Face_recognition npu example fails to run

@numbqq Now we have a fix for the network crash issue, it would be really helpful to be able to have a Debian build capability using Fenix

Hello @davidharding

@Electr1 can you try to build the debian images with 5.15 kernel?

1 Like

Hello @davidharding I will provide you with debian images shortly.

1 Like

Hello @davidharding @RichardPar

please try this Debian image and provide us feedback, please note it will still have some known bugs, if you find anything out of the blue, please let us know!

https://github.com/sravansenthiln1/images/releases/download/v0.4/vim4-debian-11-server-linux-5.15-fenix-1.5.2-231031.img.xz

Hi @Electr1 @numbqq
I have installed the Debian 5.15 server image, and on a clean install things appear to work fine.
I have seen no kernel panics, and the npu examples work as expected.

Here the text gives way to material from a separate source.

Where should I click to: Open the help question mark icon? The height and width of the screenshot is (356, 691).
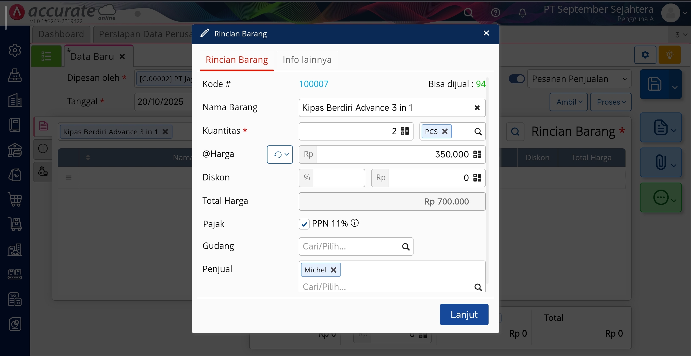495,12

However, after installing various packages, I am again seeing a problem with the npu function.
I get the following error

root@Khadas:/media/nvme/khadas/vim4_npu_applications-master/face_recognition/build# sudo ./face_recognition -M …/data/model/retinaface_int8.adla -m …/data/model/facenet_int8.adla -p 1
adla usr space 1.2.0.5
E NN_SDK:[aml_adla_create_network_common:357]Error: create network fail.
amlnn_init is fail

What additional logs can I source to investigate this further?

To reproduce
(1) Flash the emmc with the image
(2) Install the face_recognition demo
(3) Attempt to run the demo, and it should work successfully
(4) apt install runc
(5) Attempt to run the demo, and it should work successfully
(6) apt install containerd
(7) Attempt to run the demo, and it should now fail with the mentioned error

@davidharding debian images do not come with the same packages as Ubuntu image, there may be things missing regarding the npu, this is standard.

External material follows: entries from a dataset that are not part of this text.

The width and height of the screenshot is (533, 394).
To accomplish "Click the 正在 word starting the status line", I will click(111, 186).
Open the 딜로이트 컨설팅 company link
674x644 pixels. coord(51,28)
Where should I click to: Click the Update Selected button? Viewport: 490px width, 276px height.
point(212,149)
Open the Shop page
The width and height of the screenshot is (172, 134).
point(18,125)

we will check this and provide you with necessary packages

Hello @davidharding

Can you check the new image ? It works on my side. You can use OOWOW to install vim4-debian-11-server-linux-5.15-fenix-1.5.2-231102-develop-test-only online.

khadas@Khadas:~/vim4_npu_applications/face_recognition/build$ 
khadas@Khadas:~/vim4_npu_applications/face_recognition/build$ cat /etc/fenix-release 
# PLEASE DO NOT EDIT THIS FILE
BOARD=VIM4
VENDOR=Amlogic
VERSION=1.5.2
ARCH=arm64
INITRD_ARCH=arm64
IMAGE_VERSION=1.5.2-231102
################ GIT VERSION ################
UBOOT_GIT_VERSION=khadas-vims-u-boot-2019.01-v1.5.2-release-709-g1b24e6d
LINUX_GIT_VERSION=v5.15.78-6346-g33a25ce
FENIX_GIT_VERSION=v1.5.2-132-g203e2c6
#############################################
khadas@Khadas:~/vim4_npu_applications/face_recognition/build$ 
khadas@Khadas:~/vim4_npu_applications/face_recognition/build$ lsb_release -a
No LSB modules are available.
Distributor ID: Debian
Description:    Debian GNU/Linux 11 (bullseye)
Release:        11
Codename:       bullseye
khadas@Khadas:~/vim4_npu_applications/face_recognition/build$ 
khadas@Khadas:~/vim4_npu_applications/face_recognition/build$ 
khadas@Khadas:~/vim4_npu_applications/face_recognition/build$ sudo ./face_recognition -M ../data/model/retinaface_int8.adla -m ../data/model/facenet_int8.adla -p 1
adla usr space 1.2.0.5
adla usr space 1.2.0.5
[ 1134.260636][1 T416   ..] adlak_core clk requirement of 800000000 Hz,and real val is 799999988 Hz.
khadas@Khadas:~/vim4_npu_applications/face_recognition/build$ 
khadas@Khadas:~/vim4_npu_applications/face_recognition/build$ 
khadas@Khadas:~/vim4_npu_applications/face_recognition/build$ sudo ./face_recognition -M ../data/model/retinaface_int8.adla -m ../data/model/facenet_int8.adla -p ../data/img/lin_2.jpg
adla usr space 1.2.0.5
adla usr space 1.2.0.5
lin_2.dat
1.000000
lin_1.dat
0.873803
lin_3.dat
0.795178
xu_1.dat
0.457403
xu_3.dat
0.377446
xu_2.dat
0.307754
class:face,label_num:0,prob:0.999055,left:30,top:55,right:128,bot:158
khadas@Khadas:~/vim4_npu_applications/face_recognition/build$ 

I have tried with the latest image on OOWOW

PLEASE DO NOT EDIT THIS FILE

BOARD=VIM4
VENDOR=Amlogic
VERSION=1.5.2
ARCH=arm64
INITRD_ARCH=arm64
IMAGE_VERSION=1.5.2-231102
################ GIT VERSION ################
UBOOT_GIT_VERSION=khadas-vims-u-boot-2019.01-v1.5.2-release-709-g1b24e6d
LINUX_GIT_VERSION=v5.15.78-6346-g33a25ce
FENIX_GIT_VERSION=v1.5.2-132-g203e2c6

#############################################
No LSB modules are available.
Distributor ID: Debian
Description: Debian GNU/Linux 11 (bullseye)
Release: 11
Codename: bullseye

It is definitely the installation of β€œcontainerd” that causes the problem.
Before that the example works fine.

I can’t track this fault down further myself, as the fault appears to originate from within the libnnsdk.so

This is 100% reproducible

What you mean about this ? Just install containerd package will break the npu? Can you provide the reproduce steps?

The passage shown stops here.